▸ Your assignment
Give again, word for word, every line in the entries below from the line with "The height and width of the screenshot is (422, 710)." up to and including the line with "Task: Tick the 專件 checkbox", and no other line.

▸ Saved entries
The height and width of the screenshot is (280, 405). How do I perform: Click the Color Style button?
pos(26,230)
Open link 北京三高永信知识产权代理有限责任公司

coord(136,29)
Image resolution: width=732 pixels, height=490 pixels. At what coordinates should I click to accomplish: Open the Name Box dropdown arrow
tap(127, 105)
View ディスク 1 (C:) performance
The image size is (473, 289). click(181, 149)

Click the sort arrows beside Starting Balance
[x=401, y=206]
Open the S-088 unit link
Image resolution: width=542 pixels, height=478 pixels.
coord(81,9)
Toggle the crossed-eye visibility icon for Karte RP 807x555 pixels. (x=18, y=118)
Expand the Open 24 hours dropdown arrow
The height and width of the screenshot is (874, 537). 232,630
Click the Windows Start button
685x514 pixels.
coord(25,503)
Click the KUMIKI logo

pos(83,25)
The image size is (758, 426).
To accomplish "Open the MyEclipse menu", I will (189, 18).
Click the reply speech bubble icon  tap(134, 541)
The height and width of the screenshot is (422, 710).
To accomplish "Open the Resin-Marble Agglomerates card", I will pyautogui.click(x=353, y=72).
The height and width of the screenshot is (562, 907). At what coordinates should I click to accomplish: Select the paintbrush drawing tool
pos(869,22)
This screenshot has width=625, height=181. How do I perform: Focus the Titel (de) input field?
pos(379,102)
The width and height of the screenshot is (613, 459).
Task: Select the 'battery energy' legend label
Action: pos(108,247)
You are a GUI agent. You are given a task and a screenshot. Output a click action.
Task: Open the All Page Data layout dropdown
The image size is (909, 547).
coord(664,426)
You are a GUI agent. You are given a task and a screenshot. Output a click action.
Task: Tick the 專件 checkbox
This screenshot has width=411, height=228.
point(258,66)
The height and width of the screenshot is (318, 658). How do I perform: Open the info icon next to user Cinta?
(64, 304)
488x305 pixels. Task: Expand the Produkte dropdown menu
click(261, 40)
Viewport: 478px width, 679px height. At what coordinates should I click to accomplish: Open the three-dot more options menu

▸ Solved problem
The height and width of the screenshot is (422, 710).
To accomplish "Open the Resin-Marble Agglomerates card", I will pyautogui.click(x=353, y=72).
The height and width of the screenshot is (562, 907). At what coordinates should I click to accomplish: Select the paintbrush drawing tool
pos(869,22)
This screenshot has width=625, height=181. How do I perform: Focus the Titel (de) input field?
pos(379,102)
The width and height of the screenshot is (613, 459).
Task: Select the 'battery energy' legend label
Action: pos(108,247)
You are a GUI agent. You are given a task and a screenshot. Output a click action.
Task: Open the All Page Data layout dropdown
The image size is (909, 547).
coord(664,426)
You are a GUI agent. You are given a task and a screenshot. Output a click action.
Task: Tick the 專件 checkbox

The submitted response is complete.